Apesar dos pesares, apesar de eu estar errado em relação ao ponto de parada dos garotos - passaram reto pela Praça do Japão -, apesar de tantas novelas para um garoto de 16 anos, que já teve experiência de negócios e um Monza com módulos de som, turbo e chassi riscado, o que mais me surpreendeu neste adolescente - eu e meu eterno romantismo - foi:
- Já fui casado… Por três meses, piá, com uma patricinha do Maracanã, aí o pai dela descobriu as paradas que eu fazia e separou a gente.

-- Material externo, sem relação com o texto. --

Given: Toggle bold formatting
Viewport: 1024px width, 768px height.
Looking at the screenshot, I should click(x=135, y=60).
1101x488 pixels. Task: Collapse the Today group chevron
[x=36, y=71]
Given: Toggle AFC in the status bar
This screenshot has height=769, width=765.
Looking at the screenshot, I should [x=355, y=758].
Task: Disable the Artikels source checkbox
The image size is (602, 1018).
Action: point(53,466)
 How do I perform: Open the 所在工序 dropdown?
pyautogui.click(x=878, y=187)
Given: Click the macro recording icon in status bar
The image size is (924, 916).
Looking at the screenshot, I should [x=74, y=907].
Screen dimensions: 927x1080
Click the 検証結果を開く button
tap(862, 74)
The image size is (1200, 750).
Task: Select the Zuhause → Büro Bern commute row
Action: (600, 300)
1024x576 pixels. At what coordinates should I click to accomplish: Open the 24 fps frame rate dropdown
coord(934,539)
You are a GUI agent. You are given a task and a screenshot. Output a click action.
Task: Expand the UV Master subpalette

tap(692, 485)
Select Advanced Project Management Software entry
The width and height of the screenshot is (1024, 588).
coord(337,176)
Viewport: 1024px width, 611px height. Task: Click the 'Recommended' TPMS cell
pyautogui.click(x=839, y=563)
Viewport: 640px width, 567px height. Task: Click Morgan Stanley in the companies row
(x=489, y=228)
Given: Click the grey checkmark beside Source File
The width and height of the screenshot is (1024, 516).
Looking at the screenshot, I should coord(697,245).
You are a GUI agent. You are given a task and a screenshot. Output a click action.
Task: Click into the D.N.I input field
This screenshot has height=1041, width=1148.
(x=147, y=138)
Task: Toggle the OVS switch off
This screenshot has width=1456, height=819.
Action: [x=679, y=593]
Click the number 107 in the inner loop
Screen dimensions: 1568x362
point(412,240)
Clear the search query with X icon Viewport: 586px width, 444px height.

O Balzac em mim começou a escrever um romance inspirado nesse caso. No fim, o velho viúvo confessaria, em seu leito de morte, segurando uma flor de Ipê, árvore sob a qual conheceu sua esposa, que lutou contra o amor adolescente entre a filha e o empresário porque enxergava na própria garota o amor que sentia pela falecida esposa, quando se conheceram, aos quinze anos, e lutaram contra seus pais, desfavoráveis aquele amor. Após o velório, o casal vendeu a casa do recém-falecido, que agora estava com sua eterna amada, e se mudou para o interior de Santa Catarina.
Na verdade, não sei dos porquês nem das consequências do romance com a patricinha do Maracanã, não ouvi o resto do conto. Desci do ônibus antes do fim da relato. Já em casa, comecei a escrever sobre o episódio, mais um daqueles que abandonei leituras para acompanhar disfarçadamente histórias de pessoas desconhecidas.